## Exercise instructions
All lines holding the string "panel" should be copied from the data below.

☆ ☆ ☆ ☆ ☆ ☆ ☆

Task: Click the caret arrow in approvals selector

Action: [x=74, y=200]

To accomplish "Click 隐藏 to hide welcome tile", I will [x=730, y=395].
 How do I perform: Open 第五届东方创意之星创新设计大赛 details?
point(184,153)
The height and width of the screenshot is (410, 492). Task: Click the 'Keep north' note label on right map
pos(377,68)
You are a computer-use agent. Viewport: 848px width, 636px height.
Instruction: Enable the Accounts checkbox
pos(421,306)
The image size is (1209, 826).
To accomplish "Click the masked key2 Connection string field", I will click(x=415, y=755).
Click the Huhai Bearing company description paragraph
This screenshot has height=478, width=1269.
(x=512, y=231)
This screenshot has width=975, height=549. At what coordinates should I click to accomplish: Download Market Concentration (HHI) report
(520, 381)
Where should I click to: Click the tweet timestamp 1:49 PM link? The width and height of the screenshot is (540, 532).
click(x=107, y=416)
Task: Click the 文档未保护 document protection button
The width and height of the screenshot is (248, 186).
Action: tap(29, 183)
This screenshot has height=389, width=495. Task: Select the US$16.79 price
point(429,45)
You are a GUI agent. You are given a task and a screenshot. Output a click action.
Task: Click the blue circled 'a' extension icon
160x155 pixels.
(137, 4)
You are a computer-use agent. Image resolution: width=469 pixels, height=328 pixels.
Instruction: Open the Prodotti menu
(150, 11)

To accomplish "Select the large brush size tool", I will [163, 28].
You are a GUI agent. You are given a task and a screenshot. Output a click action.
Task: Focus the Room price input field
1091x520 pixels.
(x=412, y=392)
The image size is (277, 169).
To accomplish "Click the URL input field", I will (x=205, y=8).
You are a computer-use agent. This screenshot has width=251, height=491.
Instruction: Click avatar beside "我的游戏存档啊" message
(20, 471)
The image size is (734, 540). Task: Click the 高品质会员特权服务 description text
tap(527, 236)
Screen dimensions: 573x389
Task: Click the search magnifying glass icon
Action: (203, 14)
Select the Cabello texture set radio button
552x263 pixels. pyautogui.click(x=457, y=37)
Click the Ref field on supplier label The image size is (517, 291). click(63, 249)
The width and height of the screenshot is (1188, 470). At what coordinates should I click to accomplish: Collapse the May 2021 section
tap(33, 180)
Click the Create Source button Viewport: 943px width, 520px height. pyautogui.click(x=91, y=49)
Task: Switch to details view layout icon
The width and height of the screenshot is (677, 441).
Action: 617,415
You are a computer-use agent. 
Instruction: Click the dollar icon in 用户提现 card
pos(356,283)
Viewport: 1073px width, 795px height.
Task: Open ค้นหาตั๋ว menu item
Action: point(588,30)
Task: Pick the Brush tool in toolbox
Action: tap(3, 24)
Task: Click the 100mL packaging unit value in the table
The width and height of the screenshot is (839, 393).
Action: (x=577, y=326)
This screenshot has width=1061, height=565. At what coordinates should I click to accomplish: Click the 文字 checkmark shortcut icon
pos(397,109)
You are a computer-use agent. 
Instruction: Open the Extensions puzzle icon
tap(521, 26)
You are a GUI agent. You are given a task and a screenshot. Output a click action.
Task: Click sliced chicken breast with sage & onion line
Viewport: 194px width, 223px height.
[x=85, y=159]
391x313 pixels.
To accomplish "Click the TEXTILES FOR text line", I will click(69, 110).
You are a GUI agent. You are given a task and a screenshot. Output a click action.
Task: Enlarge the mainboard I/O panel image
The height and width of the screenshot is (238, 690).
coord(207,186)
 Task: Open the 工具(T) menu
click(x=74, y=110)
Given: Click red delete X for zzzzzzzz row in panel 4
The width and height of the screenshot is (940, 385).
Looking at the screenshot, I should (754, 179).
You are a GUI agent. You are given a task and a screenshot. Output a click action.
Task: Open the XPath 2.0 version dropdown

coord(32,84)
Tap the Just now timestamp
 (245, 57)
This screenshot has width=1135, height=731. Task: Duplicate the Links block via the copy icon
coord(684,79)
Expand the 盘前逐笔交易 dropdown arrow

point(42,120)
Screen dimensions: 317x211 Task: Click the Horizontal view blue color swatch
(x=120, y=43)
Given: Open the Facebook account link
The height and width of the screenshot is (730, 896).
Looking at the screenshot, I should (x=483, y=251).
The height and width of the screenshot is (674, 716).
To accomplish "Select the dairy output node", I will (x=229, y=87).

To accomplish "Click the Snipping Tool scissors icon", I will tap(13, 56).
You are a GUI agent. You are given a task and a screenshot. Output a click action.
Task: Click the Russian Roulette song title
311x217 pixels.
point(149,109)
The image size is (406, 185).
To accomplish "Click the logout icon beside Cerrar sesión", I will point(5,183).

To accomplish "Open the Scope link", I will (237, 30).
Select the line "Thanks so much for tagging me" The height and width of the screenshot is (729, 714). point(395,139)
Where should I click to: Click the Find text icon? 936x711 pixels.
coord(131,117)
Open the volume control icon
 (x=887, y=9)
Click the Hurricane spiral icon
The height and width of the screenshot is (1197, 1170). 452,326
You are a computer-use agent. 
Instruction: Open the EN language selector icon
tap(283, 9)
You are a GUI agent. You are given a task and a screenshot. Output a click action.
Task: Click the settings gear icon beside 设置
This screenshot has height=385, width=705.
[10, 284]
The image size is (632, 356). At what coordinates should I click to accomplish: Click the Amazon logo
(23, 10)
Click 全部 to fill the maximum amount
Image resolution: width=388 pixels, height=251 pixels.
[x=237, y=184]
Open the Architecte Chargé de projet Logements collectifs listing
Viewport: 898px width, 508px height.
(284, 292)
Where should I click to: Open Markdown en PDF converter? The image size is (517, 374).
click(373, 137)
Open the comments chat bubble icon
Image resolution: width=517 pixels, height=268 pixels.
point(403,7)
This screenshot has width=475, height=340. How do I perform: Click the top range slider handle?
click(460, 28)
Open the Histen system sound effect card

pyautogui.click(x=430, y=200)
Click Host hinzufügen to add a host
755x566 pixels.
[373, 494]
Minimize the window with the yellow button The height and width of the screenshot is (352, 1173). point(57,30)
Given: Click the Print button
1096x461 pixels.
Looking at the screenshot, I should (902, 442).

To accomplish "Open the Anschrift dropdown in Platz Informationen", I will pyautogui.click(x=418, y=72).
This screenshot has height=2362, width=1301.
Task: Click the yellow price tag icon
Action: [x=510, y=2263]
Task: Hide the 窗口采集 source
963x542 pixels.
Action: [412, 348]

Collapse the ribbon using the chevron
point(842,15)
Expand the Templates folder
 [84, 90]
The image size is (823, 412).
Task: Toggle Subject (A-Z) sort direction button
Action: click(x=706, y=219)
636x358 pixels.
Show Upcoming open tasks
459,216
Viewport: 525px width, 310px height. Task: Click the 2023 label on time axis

☆ ☆ ☆ ☆ ☆ ☆ ☆

## Written reply
Task: Enlarge the mainboard I/O panel image
Given: Click red delete X for zzzzzzzz row in panel 4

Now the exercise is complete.